Question:
I am trying to create a Sklearn processing job in Amazon Sagemekar to perform some data transformation of my input data before I do model training.
I wrote a custom python script preprocessing.py
which does the needful. I use some python package in this script. Here is the Sagemaker example I followed.
When I try to submit the Processing Job I get an error –
1 2 3 4 5 |
............................Traceback (most recent call last): File "/opt/ml/processing/input/code/preprocessing.py", line 6, in import snowflake.connector ModuleNotFoundError: No module named 'snowflake.connector' |
I understand that my processing job is unable to find this package and I need to install it. My question is how can I accomplish this using Sagemaker Processing Job API? Ideally there should be a way to define a requirements.txt
in the API call, but I don’t see such functionality in the docs.
I know I can create a custom Image with relevant packages and later use this image in the Processing Job, but this seems too much work for something that should be built-in?

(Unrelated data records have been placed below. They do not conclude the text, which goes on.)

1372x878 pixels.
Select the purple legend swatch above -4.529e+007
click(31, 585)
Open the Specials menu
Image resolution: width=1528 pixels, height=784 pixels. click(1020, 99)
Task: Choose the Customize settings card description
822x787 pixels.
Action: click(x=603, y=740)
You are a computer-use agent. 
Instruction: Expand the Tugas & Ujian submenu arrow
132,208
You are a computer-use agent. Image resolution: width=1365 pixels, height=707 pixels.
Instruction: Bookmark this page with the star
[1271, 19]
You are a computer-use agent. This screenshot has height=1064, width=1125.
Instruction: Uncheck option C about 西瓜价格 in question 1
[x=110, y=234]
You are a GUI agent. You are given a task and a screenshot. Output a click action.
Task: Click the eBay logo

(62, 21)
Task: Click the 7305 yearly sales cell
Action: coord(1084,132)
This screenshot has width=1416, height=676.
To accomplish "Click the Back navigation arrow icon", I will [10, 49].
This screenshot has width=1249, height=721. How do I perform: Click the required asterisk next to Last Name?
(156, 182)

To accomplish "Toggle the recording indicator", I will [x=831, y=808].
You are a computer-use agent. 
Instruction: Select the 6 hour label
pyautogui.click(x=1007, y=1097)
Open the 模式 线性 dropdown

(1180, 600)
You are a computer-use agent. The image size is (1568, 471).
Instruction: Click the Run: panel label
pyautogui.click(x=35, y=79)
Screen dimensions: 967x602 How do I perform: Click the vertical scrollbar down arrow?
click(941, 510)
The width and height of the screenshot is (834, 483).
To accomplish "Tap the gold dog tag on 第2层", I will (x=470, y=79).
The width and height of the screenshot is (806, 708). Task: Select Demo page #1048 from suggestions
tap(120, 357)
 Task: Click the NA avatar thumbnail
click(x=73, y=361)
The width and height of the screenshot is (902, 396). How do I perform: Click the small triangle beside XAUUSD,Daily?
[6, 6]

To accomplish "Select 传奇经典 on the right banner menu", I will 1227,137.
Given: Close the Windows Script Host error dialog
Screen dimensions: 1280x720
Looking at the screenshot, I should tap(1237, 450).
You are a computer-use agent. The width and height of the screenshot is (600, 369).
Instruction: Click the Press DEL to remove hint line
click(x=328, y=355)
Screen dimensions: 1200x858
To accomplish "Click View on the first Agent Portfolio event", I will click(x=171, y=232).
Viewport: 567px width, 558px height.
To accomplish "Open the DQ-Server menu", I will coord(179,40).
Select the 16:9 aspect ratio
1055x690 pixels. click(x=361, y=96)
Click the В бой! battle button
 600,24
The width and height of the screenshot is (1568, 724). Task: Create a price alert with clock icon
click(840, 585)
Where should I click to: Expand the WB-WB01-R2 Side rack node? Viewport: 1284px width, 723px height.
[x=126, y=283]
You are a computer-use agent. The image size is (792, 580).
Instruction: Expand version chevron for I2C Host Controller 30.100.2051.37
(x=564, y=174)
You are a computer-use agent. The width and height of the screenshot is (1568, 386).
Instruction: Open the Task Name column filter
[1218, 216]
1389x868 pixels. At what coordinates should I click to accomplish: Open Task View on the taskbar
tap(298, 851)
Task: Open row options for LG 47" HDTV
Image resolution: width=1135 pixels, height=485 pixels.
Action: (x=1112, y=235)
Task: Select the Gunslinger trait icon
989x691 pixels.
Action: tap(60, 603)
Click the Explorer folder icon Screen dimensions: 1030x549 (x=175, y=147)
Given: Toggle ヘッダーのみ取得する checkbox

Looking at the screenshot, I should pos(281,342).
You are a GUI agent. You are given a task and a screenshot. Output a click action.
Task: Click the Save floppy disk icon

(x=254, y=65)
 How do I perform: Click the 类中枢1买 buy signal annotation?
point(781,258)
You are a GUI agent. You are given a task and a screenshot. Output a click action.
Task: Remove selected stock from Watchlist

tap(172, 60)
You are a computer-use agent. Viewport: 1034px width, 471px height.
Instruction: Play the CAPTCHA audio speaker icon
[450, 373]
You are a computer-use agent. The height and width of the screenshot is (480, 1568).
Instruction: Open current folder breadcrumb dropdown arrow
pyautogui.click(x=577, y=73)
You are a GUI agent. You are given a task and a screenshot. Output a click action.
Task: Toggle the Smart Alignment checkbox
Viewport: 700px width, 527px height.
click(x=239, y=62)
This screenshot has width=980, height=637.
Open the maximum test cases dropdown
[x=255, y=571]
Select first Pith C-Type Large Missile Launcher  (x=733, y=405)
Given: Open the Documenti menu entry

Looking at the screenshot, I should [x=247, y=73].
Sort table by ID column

Is there an easier/elegant way to install packages needed in Sagemaker Processing Job ?
Answer:
One way would be to call pip from Python:
1 2 |
subprocess.check_call([sys.executable, "-m", "pip", "install", package]) |
Another way would be to use an SKLearn Estimator (training job) instead, to do the same thing. You can provide the
source_dir
, which can include a requirements.txt
file, and these requirements will be installed for you
1 2 3 4 5 6 7 8 9 |
estimator = SKLearn( entry_point="foo.py", source_dir="./foo", # no trailing slash! put requirements.txt here framework_version="0.23-1", role = ..., instance_count = 1, instance_type = "ml.m5.large" ) |